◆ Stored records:
------------------------------------------------
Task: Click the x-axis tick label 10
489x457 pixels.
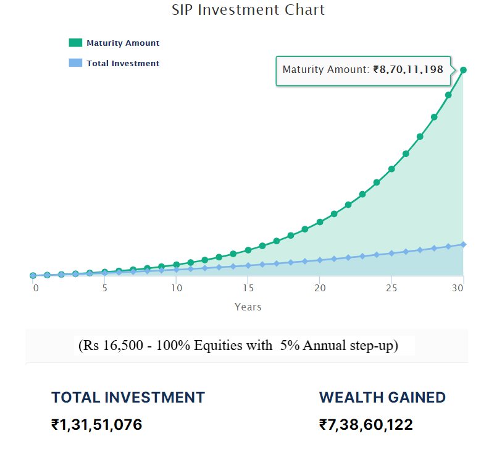Action: tap(177, 289)
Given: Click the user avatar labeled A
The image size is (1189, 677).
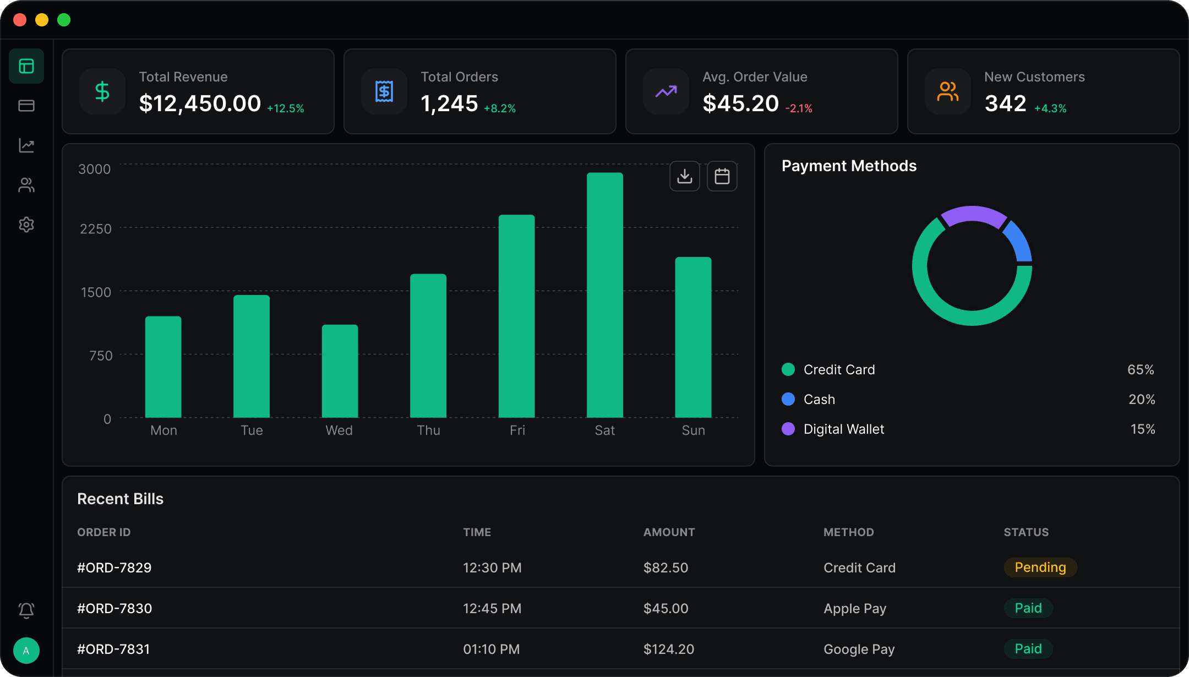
------------------------------------------------
◆ EXERCISE REQUIREMENTS:
Output the entries above exactly, without their pictures.

◆ EXERCISE OUTPUT:
Task: Click the x-axis tick label 10
489x457 pixels.
Action: tap(177, 289)
Given: Click the user avatar labeled A
The image size is (1189, 677).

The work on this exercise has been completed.